My wife has serious chronic conditions, I do not. So, when we signed up for part D she shopped for a company that covered the medicines she knew about at the time. Subsequently some of her medicines are covered by the company she chose and some are not. In my case it’s always a surprise. I take a prescription to Walmart and I’m told whether they pay or not. Kinda like watching the wheels on a slot machine and ->kaching<- you win or loose.

Last week I went to pick up 4 prescriptions for my wife. I drove 60 miles to a pharmacy that has lower prices for these particular medicines. At the store there was confusion about the pricing. The co-pay was $295 or $188 or $78 depending on which plan/card/part/incantation was used for each of the 4 drugs. But there are rules about how the cards/plans/parts/whatever can be used in combination. The technician said the $78 co-pay did not fit the rules so she asked the pharmacist who agonized over it for a bit and finally said “give him the 78 bucks”.
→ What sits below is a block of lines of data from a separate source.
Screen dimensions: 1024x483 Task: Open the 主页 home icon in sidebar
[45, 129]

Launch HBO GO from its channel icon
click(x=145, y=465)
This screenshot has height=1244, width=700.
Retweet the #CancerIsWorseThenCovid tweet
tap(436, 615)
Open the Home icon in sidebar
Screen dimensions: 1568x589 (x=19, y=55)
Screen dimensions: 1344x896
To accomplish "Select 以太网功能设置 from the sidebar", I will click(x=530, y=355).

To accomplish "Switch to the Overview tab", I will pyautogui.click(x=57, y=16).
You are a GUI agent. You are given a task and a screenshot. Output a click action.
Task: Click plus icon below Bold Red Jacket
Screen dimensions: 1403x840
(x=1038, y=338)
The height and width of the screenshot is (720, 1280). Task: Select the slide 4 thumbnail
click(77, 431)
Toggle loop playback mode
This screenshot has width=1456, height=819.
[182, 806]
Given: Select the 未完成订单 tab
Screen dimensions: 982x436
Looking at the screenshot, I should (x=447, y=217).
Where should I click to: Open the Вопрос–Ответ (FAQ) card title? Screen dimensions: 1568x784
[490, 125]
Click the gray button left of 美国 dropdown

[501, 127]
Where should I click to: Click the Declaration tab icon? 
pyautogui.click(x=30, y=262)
Arrrrgh!! All of the pills come out of the same bottle!

There are no market forces at work here. There are no issues of quantity or service or quality determining price. So, is it strictly political as some above have described? Is there no tangible basis for the pricing? What are the insurance companies negotiating to establish the prices?

Hey, maybe we should have a system like this for cars. I go to Land Rover and show the guy a card from some insurance company and he says “just a minute, it could be $78,000 or $40,000 or $25,000, I’ll have to ask the boss”.